Getting them nearly killed me. We traveled up two states to bring home two baby goats in the back of my husband's perfect forester subaru. He wanted the goats. I didn't. He'd spent years whipping our child up into a frenzy wanting them. He and she had to have them and they finally found a place to get them.
On the day we left, I had a tick bite, a swollen knot of a thing. I decided to grate a clove of garlic on a bandage and put this germ fighting poultice on my leg. It burned - pretty badly. I kept thinking as we went down the road, "this hurts," but I just kept driving. I couldn't drive far or fast enough to leave my husband's ugly, mean talk somewhere down the road.
It was a harsh trip. When I got where I was going... there it was, what I had done to myself. A big heart shaped blister, popped and burned many layers down. Oh, it really was hurting. Everywhere. Every part of my life felt like this blister, raw, oozing, caused by a powerful concoction of earth medicine and my own stupidity. I had done it to myself.

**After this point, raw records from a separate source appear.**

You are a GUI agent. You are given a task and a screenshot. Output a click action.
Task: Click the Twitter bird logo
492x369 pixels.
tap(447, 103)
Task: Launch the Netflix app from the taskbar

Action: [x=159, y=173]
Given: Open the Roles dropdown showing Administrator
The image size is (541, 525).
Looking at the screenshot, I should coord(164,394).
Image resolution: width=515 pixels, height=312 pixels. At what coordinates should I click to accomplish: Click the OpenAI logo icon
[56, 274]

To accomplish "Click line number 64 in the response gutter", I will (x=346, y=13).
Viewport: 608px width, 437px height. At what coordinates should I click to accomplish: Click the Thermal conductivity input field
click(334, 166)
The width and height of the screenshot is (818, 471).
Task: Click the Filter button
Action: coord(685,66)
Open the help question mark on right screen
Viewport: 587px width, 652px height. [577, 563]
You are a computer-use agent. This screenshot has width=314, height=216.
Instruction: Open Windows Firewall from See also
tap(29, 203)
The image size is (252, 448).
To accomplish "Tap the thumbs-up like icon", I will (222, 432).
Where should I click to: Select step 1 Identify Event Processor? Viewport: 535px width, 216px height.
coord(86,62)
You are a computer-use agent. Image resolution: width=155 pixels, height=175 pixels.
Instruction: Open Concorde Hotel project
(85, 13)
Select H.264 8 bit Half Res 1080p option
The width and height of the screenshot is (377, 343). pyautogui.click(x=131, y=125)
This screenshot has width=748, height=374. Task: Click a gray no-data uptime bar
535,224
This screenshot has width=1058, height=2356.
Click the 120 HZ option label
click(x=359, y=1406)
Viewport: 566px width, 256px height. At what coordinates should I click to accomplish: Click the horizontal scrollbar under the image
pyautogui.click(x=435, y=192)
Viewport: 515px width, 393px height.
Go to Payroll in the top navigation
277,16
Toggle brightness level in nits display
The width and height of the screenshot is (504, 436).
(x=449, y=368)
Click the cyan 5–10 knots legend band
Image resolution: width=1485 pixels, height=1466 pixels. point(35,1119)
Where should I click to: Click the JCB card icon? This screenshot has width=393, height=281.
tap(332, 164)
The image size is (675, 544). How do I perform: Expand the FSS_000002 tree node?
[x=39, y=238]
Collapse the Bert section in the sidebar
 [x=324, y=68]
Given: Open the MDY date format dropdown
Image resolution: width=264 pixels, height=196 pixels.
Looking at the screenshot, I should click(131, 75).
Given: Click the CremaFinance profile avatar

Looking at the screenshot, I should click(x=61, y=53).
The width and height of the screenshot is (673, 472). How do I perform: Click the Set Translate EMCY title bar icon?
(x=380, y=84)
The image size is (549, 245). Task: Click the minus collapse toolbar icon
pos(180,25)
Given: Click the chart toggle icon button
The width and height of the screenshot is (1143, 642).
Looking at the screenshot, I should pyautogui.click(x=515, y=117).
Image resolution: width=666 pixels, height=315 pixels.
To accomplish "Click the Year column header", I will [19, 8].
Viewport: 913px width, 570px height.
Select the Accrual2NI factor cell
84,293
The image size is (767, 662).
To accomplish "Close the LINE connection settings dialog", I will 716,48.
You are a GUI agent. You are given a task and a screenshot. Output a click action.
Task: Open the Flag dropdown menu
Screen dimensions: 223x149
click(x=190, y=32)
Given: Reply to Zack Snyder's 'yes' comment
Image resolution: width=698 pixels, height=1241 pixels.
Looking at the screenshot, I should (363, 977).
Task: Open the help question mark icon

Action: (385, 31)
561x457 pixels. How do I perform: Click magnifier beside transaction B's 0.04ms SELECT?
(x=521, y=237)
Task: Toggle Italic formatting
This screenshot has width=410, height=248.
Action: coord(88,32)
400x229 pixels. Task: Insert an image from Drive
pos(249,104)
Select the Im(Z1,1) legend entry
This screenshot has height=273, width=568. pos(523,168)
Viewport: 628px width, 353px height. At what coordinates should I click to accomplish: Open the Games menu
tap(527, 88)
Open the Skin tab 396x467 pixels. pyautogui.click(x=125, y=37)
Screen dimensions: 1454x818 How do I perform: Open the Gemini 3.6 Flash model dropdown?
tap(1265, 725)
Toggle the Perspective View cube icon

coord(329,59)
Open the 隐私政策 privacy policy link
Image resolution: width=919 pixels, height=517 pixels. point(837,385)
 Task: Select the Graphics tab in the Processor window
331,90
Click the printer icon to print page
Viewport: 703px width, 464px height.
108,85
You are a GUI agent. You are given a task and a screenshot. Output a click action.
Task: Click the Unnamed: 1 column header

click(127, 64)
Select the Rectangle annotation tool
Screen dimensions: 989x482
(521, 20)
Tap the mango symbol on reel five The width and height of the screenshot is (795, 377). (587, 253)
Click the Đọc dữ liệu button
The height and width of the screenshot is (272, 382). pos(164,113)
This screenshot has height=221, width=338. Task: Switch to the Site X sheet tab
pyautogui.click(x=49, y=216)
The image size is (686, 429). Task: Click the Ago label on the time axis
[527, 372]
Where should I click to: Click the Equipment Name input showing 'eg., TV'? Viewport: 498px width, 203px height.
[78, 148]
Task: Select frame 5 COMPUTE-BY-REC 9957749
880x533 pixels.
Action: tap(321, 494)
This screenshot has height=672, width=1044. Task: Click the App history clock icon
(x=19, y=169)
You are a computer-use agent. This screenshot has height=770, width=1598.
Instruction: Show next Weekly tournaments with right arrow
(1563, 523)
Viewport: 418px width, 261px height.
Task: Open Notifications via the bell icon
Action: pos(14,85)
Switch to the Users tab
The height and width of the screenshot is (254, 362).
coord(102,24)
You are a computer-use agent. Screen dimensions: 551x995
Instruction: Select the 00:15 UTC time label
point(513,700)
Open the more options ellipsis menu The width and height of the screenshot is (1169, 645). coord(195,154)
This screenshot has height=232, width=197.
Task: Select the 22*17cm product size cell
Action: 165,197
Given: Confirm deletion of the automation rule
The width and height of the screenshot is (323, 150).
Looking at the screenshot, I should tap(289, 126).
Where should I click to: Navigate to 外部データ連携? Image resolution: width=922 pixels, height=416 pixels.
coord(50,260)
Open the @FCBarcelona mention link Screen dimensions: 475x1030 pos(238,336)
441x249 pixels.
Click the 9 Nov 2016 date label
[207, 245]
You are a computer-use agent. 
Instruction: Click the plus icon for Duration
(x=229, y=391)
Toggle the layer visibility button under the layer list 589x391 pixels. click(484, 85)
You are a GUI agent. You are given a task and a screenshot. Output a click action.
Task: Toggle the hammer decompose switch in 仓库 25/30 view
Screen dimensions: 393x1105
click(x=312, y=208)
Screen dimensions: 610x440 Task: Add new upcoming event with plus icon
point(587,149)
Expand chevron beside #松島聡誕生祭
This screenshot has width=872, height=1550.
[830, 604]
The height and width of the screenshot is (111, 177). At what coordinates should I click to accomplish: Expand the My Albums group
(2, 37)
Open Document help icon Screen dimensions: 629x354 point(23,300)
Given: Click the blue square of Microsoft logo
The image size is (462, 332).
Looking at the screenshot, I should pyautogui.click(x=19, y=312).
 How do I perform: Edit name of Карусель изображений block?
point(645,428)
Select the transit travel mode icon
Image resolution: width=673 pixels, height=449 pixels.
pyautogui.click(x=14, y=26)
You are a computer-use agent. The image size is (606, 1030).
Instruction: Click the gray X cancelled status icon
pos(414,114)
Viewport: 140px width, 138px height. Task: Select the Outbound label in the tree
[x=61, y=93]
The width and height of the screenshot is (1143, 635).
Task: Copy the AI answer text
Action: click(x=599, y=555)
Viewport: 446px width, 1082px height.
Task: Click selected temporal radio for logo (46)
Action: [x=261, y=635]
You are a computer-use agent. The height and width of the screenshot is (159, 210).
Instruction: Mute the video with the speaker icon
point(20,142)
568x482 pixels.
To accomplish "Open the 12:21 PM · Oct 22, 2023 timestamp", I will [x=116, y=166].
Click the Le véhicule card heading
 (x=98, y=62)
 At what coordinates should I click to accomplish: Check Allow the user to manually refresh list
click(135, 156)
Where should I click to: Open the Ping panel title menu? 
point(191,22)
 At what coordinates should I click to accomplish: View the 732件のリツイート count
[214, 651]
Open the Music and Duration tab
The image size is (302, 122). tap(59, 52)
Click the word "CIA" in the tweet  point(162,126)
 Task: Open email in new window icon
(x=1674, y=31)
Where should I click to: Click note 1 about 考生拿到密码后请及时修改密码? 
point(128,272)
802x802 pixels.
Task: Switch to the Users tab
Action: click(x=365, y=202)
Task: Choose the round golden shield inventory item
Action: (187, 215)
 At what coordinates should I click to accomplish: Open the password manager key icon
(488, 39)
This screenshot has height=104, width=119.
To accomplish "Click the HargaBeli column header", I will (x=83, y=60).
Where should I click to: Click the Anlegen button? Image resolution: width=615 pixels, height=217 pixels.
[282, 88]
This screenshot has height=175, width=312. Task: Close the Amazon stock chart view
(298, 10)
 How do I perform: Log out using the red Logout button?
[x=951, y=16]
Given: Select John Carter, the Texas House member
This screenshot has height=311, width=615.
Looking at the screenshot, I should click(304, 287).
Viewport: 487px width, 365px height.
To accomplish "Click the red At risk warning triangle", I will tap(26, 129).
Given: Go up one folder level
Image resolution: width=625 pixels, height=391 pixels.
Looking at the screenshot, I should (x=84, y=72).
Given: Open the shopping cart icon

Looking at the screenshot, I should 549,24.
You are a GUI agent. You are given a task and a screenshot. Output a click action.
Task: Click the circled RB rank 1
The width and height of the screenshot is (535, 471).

As I walked up to our goaty destination, looking to my right, I saw a solid white peacock fully spread - like liquid light in the most beautiful form. Then I saw the fields, fences, goats and their keeper. This place was magic and I felt like I had met the goat goddess and her land. I felt the peace of thousands of years of shepherding animals in my blood.
McGoat Goddess showed us her fields, my granddaughter and I. We saw billy goats, nanny goats and milking goats, lots of chickens, dogs and even a great big snake in the pitch black night. I milked a goat and experienced the clear joy of a mother's milk coursing in my hands.
After camping out on McGoat's hillside, we got our two baby goats in a little wire cage stuffed with straw and took off back down the road. It got ugly in that car for the next 10 or so hours. And smelly. My leg hurt like it had caught almighty fire and my marriage was crumbling into nasty, goat pissed on straw flying down the highway.
It was the worst trip ever. Really it was. And my marriage was over.
We got the goats in the yard right before dark, but we didn't trust the dogs in the fence with them. One left, obedient as usual - GD is his name. He was named for the entire reason we had taken this disastrous trip - Goat Dog!
His brother, a dog of a different color, was slinking around and not coming out. I didn't trust him one bit and I went looking for him. He's probably between 60 to 80 pounds. I found him and we were going towards the gate when he turned around and began running fullspeed back the other way. Right into my left leg, he ran; his head battering my shin. I crumbled on the ground, clutching the leg. It is dark by now and I was in too much pain to get up. I laid there, reikiing my leg and crying.
My left leg, the same leg my heart had blistered its tattoo onto just a couple of days before was throbbing in the rhythm of my sobs and the earth. I laid there convulsed in pain - soul, mind and body; before I finally somehow got myself in the house.
To his credit, my husband was kind. He helped me with ice, medicated me and left me to our bed where I continued to wail and cry for approximately two hours. Maybe more. I felt a hemotoma type swelling that melted into a bone fractured lump of calcium.
Welcome to my goatz journals, fellow travelers.